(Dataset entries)

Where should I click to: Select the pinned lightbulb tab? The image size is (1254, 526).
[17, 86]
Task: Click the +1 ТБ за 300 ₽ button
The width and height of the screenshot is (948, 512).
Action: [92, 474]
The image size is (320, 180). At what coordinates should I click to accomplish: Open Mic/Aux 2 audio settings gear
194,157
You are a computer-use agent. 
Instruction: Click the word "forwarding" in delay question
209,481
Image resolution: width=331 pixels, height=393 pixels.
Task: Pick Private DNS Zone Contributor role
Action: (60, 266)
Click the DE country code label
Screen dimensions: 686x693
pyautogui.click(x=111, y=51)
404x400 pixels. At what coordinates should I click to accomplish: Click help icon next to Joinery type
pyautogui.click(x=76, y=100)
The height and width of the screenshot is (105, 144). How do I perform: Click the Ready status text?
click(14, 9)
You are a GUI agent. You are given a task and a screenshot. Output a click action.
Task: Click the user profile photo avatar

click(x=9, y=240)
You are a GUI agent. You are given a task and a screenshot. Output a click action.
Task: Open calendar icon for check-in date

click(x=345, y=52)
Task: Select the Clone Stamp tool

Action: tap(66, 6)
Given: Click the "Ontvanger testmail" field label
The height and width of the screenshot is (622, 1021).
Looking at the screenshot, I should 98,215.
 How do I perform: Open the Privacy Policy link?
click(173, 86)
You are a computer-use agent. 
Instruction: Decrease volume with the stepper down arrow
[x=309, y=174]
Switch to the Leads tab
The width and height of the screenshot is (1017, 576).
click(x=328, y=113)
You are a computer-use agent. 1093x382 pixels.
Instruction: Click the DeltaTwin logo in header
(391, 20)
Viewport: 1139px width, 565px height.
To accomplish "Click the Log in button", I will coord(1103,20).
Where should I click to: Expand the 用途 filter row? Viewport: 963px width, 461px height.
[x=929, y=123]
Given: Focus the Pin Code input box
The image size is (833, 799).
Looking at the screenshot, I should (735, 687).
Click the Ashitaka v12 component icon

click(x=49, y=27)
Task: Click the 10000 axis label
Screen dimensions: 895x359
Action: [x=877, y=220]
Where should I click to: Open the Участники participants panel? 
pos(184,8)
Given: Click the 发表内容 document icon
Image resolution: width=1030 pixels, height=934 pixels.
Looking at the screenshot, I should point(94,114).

▸ **AIM OF THE TASK**: Print exactly the lines above, between the one holding "Instruction: Decrease volume" and the one holding "Given: Focus the Pin Code input box", inclusive, and nothing besides.

▸ **RESPONSE FOR THIS EXERCISE**:
Instruction: Decrease volume with the stepper down arrow
[x=309, y=174]
Switch to the Leads tab
The width and height of the screenshot is (1017, 576).
click(x=328, y=113)
You are a computer-use agent. 1093x382 pixels.
Instruction: Click the DeltaTwin logo in header
(391, 20)
Viewport: 1139px width, 565px height.
To accomplish "Click the Log in button", I will coord(1103,20).
Where should I click to: Expand the 用途 filter row? Viewport: 963px width, 461px height.
[x=929, y=123]
Given: Focus the Pin Code input box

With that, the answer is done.